_Extract to read_:
Start of Block
It is now one year into the COVID-19 pandemic. One year since I’ve enjoyed seeing faces of people in my world. One year since I was able to share simple, yet meaningful, gestures with friends and strangers that let me acknowledge their presence in my life. You know what I mean: those little gestures of smiles, frowns, and more that let people send unspoken messages and also accent the spoken ones. Our faces are remarkably talented at communicating many emotions and we are starved in our masks from those interactions.
Just the other day, while in the grocery store, I accidentally bumped my cart into another shopper. So nice it would have been for him to see my smile when I apologized. Small? Yes. Meaningless? Anything but. Our world is crowded and we are interacting with others regularly, whether desired or not. The message sent by our facial gestures is the balm that eases these interactions.
If you follow the news, you’ve heard or read of the many senseless acts of violence during this year and it is my belief that much of it happens because we are living in a world of masked, faceless, people. Such a world is one of zombies and monsters, where all we see are eyes without emotions, bodies without faces—the total absence of what we sense as people.
Even more, new persons in our lives are unknown to us. Last month, I was treated for a medical issue by a doctor new to me. She explored parts of my body, yet did so from behind a mask. When I see her at my next appointment, I will not recognize her because I’ve NEVER SEEN HER. What should normally be a low-stress interaction becomes one of interacting with a zombie.
I will survive this pandemic. Life will go on. The day will come when all I write here today will be irrelevant and just a memory—but I remain anxious for that day when we can all rejoin the world, and zombies will only be in the movies.
End of Block
_Raw data_:
Start of Block
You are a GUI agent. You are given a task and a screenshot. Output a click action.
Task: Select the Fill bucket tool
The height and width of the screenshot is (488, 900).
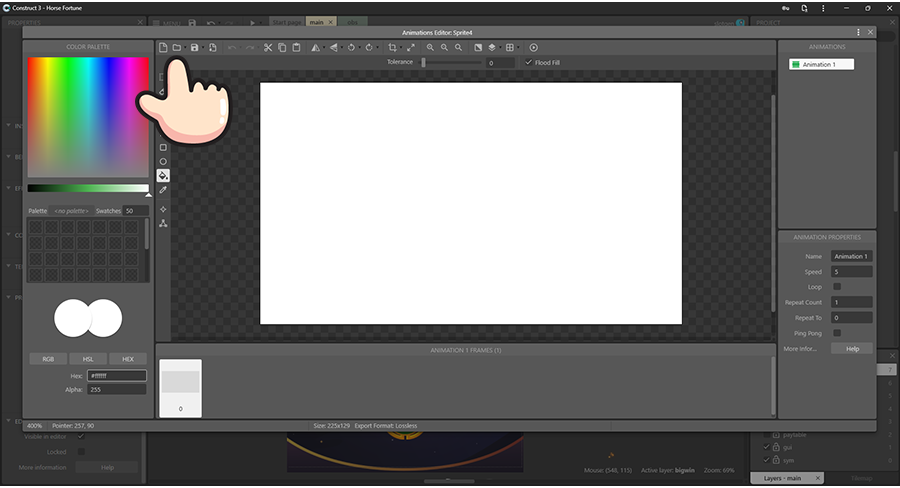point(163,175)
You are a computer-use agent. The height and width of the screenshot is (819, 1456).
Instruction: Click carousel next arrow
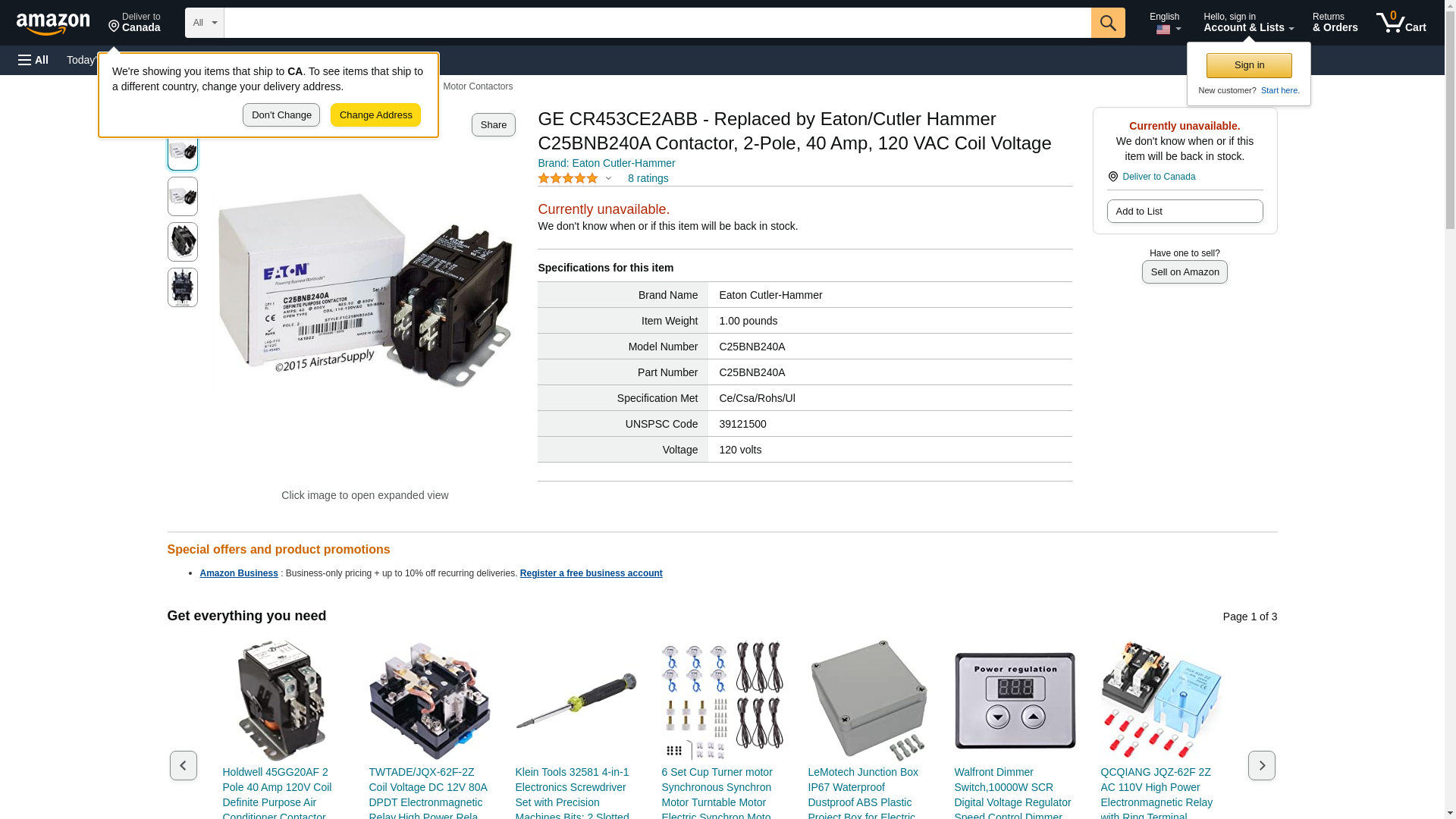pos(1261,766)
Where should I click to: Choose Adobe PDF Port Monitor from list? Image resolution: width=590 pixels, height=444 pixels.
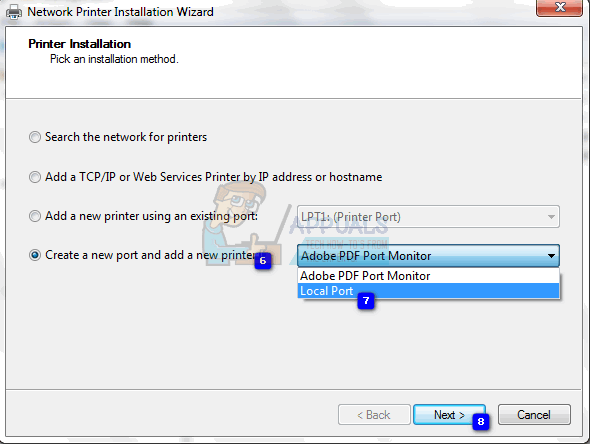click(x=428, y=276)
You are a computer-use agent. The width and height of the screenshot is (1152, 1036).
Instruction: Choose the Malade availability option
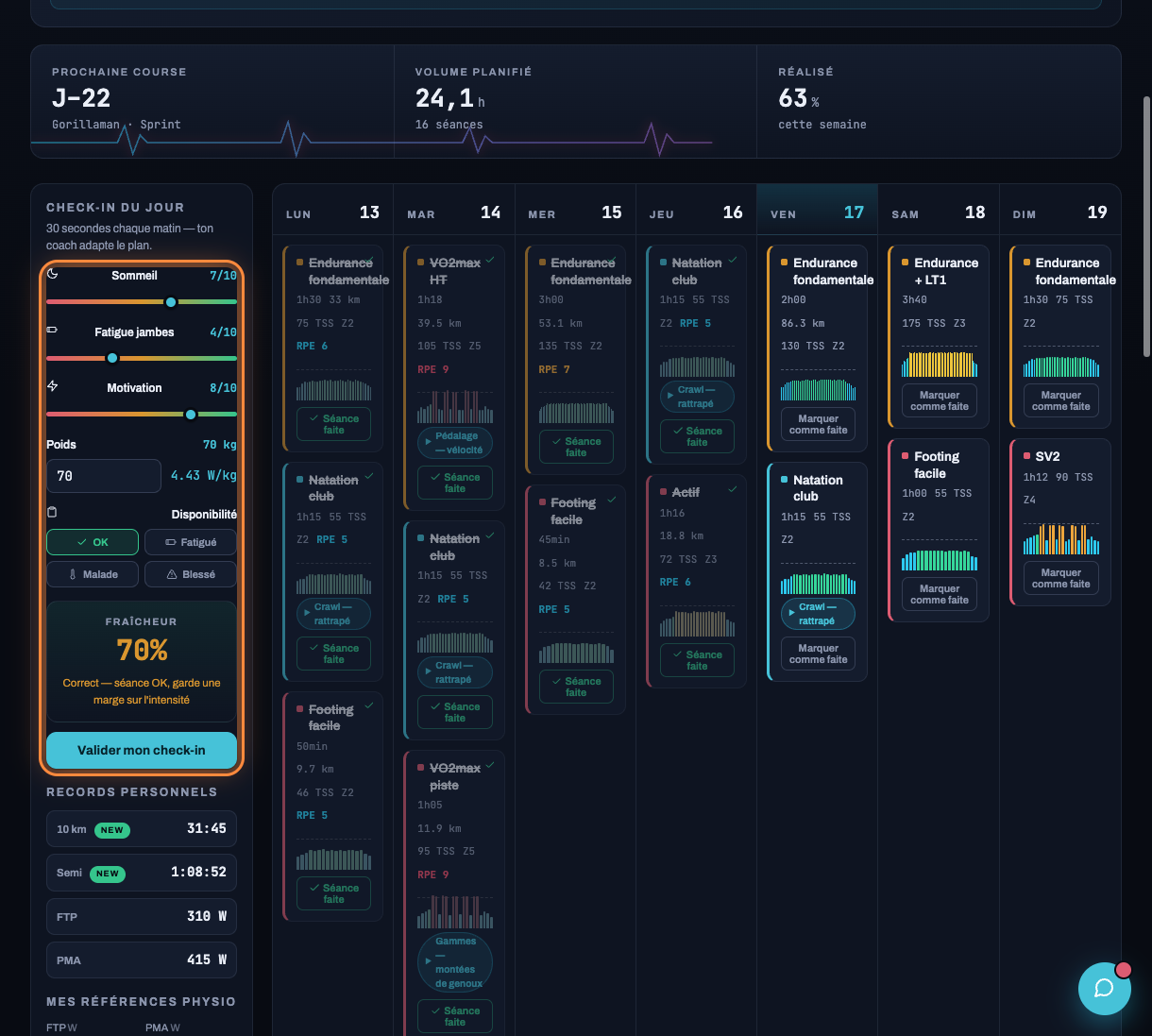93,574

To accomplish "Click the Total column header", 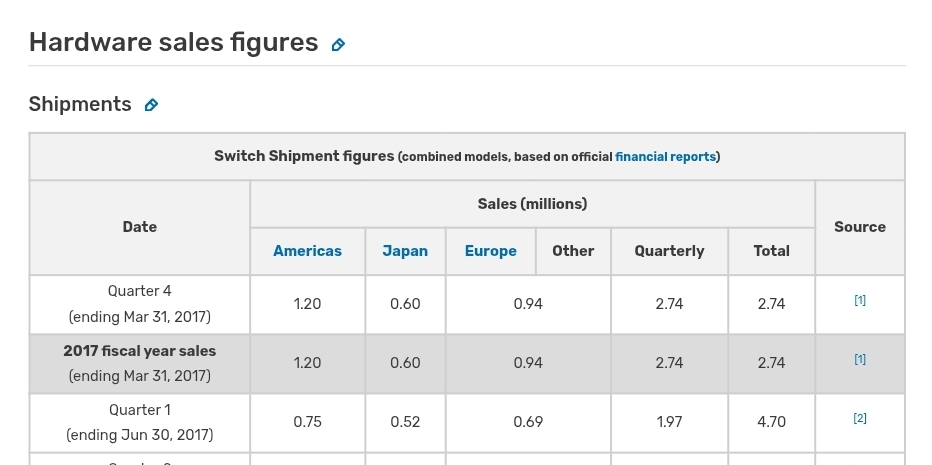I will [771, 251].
End of Block
_Task_:
Could you copy the stretch of the essay on masked faces above from "If you follow" through "sense as people."?

_Answer area_:
If you follow the news, you’ve heard or read of the many senseless acts of violence during this year and it is my belief that much of it happens because we are living in a world of masked, faceless, people. Such a world is one of zombies and monsters, where all we see are eyes without emotions, bodies without faces—the total absence of what we sense as people.